Innate Vs. Adaptive Immunity

• Innate immunity has a non-specific response including anatomic and physiological barriers, phagocytic and defensive cells, and inflammatory processes. Efficiency does not repeat with repeated exposure.
• Adaptive immunity is specific, driven by lymphocytes and macrophages. It also becomes more efficient, and involves both cell-mediated and antibody-mediated processes.

Immune Response

• Key elements for immune responses include antigens such as cell surface antigens, which are part of the HLA complex of genes specific to protein production. They distinguish what is "self" versus "non-self" to know what must be ignored/tolerated.
• "Non-self" cells are recognized as foreign by the body which then develops a specific response.
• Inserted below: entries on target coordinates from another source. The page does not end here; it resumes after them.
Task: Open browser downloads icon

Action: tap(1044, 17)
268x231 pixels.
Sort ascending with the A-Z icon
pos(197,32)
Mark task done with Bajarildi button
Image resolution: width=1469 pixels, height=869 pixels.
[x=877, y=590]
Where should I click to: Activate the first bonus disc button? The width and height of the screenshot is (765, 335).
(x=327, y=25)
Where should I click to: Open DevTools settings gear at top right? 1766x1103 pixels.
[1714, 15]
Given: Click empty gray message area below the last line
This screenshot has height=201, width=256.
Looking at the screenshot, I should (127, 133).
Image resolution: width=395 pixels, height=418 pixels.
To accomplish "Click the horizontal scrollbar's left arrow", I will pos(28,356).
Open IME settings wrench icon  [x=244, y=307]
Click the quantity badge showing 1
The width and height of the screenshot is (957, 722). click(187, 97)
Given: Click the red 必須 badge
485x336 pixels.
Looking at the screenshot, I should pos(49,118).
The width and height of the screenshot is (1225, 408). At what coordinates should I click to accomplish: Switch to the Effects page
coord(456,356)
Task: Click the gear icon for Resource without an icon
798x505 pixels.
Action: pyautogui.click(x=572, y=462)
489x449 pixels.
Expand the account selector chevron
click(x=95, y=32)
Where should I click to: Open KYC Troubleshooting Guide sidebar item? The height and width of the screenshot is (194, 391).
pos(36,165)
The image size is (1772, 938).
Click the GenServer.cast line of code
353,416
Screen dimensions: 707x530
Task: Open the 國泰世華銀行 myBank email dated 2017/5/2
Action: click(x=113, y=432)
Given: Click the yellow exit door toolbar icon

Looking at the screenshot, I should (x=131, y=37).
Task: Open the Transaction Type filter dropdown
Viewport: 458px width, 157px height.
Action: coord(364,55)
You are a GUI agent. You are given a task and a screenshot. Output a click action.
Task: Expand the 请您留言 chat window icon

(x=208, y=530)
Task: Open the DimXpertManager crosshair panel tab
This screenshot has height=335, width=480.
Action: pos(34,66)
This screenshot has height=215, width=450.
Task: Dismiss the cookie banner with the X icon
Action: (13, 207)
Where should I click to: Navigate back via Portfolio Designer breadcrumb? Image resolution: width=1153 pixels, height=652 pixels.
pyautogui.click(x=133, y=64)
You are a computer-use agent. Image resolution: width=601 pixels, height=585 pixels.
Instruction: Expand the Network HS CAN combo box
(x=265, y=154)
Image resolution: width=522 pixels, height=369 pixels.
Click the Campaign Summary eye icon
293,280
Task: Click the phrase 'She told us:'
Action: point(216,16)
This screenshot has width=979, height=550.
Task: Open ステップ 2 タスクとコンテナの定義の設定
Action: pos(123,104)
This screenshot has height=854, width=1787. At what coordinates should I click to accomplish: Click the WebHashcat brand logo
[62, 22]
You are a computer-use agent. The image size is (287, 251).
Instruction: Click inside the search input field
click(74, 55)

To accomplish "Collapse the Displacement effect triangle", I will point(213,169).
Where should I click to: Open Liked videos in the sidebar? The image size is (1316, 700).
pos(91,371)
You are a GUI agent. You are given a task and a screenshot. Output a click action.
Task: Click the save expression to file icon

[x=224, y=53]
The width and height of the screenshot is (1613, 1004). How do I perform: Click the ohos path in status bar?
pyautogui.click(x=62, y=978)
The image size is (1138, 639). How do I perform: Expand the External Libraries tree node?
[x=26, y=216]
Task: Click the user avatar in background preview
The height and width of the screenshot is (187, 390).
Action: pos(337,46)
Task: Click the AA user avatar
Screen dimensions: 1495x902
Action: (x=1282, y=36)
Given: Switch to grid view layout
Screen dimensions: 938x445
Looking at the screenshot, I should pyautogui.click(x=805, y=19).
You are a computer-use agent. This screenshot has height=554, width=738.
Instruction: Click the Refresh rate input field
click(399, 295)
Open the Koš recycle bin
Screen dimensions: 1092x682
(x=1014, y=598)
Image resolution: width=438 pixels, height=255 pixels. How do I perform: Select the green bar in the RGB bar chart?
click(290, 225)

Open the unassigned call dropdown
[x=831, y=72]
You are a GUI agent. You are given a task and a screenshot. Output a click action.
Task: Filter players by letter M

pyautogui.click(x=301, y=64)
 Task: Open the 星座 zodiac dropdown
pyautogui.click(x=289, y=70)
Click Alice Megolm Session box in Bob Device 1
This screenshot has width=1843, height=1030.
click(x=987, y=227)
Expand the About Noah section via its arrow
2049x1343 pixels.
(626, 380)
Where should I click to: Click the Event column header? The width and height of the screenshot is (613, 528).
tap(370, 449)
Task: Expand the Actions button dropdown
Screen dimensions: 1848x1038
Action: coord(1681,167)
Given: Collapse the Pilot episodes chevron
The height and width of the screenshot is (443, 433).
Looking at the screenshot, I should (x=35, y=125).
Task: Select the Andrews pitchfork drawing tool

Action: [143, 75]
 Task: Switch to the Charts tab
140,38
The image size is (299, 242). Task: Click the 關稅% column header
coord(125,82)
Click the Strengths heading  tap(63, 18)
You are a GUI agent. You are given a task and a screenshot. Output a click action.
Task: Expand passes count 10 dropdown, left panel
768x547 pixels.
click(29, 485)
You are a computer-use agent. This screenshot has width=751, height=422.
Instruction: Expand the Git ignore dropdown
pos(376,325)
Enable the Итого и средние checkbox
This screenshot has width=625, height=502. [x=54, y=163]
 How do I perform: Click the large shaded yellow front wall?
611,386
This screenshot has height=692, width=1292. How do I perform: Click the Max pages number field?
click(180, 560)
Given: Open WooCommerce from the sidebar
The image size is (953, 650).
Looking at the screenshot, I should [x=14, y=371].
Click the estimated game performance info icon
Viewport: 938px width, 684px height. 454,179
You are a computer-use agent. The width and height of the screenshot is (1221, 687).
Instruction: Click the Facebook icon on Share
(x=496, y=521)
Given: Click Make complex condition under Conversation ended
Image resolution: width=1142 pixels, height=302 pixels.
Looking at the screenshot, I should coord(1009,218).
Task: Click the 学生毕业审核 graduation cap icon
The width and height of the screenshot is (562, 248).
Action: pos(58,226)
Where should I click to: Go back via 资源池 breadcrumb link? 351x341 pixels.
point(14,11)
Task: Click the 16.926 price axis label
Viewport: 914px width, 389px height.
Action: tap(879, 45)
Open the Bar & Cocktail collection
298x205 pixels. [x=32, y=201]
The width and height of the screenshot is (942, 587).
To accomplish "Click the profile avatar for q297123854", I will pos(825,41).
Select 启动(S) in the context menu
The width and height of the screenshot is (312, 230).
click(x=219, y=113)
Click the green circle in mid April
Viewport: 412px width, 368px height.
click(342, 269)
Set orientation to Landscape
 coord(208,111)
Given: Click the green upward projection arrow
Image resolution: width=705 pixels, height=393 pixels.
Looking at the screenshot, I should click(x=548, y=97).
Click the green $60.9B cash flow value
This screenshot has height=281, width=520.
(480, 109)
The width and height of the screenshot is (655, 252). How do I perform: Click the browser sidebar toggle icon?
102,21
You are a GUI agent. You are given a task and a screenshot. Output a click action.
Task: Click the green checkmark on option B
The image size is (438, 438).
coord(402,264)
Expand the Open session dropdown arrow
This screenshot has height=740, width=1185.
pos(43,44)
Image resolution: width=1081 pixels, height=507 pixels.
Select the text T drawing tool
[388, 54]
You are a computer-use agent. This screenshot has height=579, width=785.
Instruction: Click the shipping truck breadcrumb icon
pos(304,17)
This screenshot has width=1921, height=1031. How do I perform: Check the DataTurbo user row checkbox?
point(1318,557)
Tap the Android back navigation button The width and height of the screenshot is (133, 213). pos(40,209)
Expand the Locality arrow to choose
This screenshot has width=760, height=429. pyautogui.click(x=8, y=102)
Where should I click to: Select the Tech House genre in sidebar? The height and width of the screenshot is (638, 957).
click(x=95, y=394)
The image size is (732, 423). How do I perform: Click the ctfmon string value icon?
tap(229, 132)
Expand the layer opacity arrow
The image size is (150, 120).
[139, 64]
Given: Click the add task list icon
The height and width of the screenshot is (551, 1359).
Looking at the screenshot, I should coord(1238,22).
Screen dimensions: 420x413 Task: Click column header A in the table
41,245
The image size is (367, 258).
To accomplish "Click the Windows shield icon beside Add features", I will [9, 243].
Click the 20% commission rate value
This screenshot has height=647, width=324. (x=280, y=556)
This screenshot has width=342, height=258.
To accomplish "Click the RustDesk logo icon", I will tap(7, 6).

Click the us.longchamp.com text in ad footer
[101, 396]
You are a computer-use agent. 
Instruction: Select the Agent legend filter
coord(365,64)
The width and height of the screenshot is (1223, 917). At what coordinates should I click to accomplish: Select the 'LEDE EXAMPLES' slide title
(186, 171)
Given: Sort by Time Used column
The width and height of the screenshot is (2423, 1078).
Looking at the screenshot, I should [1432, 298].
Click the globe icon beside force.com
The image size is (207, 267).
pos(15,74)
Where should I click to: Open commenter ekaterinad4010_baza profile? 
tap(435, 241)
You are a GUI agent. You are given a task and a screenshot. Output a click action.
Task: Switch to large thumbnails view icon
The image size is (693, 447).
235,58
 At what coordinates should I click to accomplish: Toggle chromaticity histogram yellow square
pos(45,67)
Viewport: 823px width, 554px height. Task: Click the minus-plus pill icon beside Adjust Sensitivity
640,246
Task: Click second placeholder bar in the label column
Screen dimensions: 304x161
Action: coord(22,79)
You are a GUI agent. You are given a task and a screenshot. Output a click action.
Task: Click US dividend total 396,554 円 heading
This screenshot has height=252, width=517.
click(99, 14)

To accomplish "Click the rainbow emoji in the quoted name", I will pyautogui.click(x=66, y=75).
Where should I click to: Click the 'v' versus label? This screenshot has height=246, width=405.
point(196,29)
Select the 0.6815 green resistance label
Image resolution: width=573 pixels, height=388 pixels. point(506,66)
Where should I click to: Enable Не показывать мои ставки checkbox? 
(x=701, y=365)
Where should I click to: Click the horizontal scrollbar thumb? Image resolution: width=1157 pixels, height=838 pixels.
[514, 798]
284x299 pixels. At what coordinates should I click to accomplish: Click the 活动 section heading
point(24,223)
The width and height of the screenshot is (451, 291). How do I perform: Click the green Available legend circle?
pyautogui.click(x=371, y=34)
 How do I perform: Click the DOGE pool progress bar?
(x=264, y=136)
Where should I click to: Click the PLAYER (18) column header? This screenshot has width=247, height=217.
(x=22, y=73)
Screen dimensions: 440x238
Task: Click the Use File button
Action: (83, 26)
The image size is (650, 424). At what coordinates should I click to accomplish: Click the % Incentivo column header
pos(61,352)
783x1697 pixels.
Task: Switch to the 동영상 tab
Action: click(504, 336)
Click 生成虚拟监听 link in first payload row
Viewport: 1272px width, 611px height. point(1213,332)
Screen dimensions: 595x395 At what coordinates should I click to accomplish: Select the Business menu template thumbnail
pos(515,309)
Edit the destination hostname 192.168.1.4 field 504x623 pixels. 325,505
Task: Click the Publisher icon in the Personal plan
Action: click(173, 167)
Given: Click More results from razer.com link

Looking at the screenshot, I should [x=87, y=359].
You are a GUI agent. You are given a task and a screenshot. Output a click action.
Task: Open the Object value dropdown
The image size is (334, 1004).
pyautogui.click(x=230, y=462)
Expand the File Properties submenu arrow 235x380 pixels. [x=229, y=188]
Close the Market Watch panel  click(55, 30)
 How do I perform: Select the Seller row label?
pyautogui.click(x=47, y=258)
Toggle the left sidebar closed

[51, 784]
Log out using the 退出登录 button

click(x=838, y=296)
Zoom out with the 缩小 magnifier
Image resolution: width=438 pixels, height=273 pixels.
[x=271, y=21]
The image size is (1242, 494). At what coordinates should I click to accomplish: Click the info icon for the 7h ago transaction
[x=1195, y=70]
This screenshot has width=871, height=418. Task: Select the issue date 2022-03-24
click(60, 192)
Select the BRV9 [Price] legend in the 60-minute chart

Memory cells are produced so that the immune system can respond more rapidly when the antigen is encountered again.

Major Immune Response Cells

• Mast cells, Neutrophils, Basophils, Eosinophils, Monocytes, Macrophages, Dendritic cells, and Lymphocytes are the major cells of immune response.
• Mast cells release histamine & other chemical mediators during inflammation.
• Neutrophils participate in phagocytosis during inflammation.
• Basophils are involved in allergic reactions.
• Eosinophils are involved in bactericidal and allergic responses.
• Monocytes circulate in blood; mature into macrophages and migrate to tissues.
• Macrophages will phagocytosis, process/present antigens.
• Dendritic cells phagocytosis, and present antigens.
• Lymphocytes contain T cells, B cells, and Natural killer cells.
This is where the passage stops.